→ Directive
Please rewrite the material between the lines holding "How do I perform: Open" and "pyautogui.click(x=532, y=421)", inclusive, as a JSON list of strings with one string per line. Leave out any blank lines.

→ Entries shown

+ + +

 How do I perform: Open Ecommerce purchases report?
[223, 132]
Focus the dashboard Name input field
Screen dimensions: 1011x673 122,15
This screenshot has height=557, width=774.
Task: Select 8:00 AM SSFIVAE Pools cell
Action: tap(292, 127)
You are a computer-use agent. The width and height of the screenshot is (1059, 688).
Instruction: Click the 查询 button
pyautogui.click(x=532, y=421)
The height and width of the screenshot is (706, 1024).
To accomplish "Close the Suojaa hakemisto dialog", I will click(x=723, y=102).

+ + +

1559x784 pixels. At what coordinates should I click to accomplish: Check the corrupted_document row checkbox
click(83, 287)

+ + +

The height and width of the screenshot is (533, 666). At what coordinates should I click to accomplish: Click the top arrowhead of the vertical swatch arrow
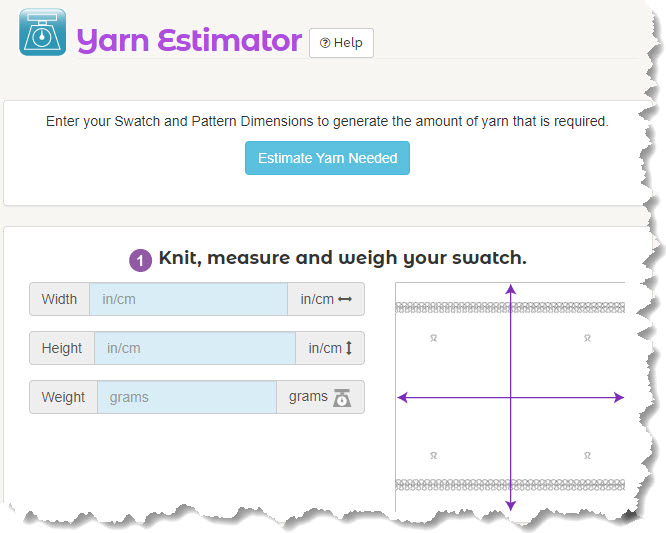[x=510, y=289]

+ + +

→ Response to this task
[
  " How do I perform: Open Ecommerce purchases report?",
  "[223, 132]",
  "Focus the dashboard Name input field",
  "Screen dimensions: 1011x673 122,15",
  "This screenshot has height=557, width=774.",
  "Task: Select 8:00 AM SSFIVAE Pools cell",
  "Action: tap(292, 127)",
  "You are a computer-use agent. The width and height of the screenshot is (1059, 688).",
  "Instruction: Click the 查询 button",
  "pyautogui.click(x=532, y=421)"
]